» Task item
Only the line containing "16 (36, 2369)" and the lines after it, through the end of the data below, are to be returned, each exactly as it stands.

+===+

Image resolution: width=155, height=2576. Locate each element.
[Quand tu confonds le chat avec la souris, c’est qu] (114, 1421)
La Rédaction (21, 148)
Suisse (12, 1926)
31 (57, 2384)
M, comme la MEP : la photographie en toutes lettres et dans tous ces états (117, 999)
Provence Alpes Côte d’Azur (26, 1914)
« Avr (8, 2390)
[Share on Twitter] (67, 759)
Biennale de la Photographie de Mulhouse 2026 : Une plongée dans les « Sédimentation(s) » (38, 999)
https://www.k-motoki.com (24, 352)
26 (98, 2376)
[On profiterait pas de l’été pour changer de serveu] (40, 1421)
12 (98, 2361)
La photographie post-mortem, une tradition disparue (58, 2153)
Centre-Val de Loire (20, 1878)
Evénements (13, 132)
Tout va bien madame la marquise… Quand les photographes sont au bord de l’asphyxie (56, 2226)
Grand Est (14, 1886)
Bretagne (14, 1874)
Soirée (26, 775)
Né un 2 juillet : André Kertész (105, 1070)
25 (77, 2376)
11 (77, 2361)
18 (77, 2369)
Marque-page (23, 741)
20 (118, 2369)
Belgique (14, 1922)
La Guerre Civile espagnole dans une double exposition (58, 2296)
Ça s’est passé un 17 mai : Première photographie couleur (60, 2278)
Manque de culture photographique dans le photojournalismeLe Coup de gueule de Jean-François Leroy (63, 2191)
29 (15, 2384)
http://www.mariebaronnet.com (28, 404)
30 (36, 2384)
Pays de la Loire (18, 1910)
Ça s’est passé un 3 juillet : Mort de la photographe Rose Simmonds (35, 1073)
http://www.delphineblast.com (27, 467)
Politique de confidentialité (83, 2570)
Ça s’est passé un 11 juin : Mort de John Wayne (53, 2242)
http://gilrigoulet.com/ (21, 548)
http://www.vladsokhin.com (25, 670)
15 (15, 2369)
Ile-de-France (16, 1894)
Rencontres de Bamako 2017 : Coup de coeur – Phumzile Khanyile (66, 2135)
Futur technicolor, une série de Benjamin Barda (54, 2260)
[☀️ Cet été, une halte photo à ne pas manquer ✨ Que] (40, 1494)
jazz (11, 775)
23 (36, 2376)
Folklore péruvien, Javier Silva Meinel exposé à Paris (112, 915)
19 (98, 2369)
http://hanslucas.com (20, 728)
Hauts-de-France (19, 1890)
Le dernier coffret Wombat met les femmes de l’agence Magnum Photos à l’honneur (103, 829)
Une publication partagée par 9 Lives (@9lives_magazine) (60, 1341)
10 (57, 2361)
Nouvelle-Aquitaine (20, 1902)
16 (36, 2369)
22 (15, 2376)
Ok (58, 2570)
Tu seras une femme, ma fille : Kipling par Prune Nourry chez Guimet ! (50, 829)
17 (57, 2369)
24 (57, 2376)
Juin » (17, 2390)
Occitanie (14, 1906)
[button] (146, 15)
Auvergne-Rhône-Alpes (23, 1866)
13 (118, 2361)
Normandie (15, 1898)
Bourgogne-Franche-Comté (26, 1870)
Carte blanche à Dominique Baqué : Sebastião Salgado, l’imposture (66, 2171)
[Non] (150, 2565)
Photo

+===+

» Completed exercise
16 (36, 2369)
22 (15, 2376)
Ok (58, 2570)
Tu seras une femme, ma fille : Kipling par Prune Nourry chez Guimet ! (50, 829)
17 (57, 2369)
24 (57, 2376)
Juin » (17, 2390)
Occitanie (14, 1906)
[button] (146, 15)
Auvergne-Rhône-Alpes (23, 1866)
13 (118, 2361)
Normandie (15, 1898)
Bourgogne-Franche-Comté (26, 1870)
Carte blanche à Dominique Baqué : Sebastião Salgado, l’imposture (66, 2171)
[Non] (150, 2565)
Photo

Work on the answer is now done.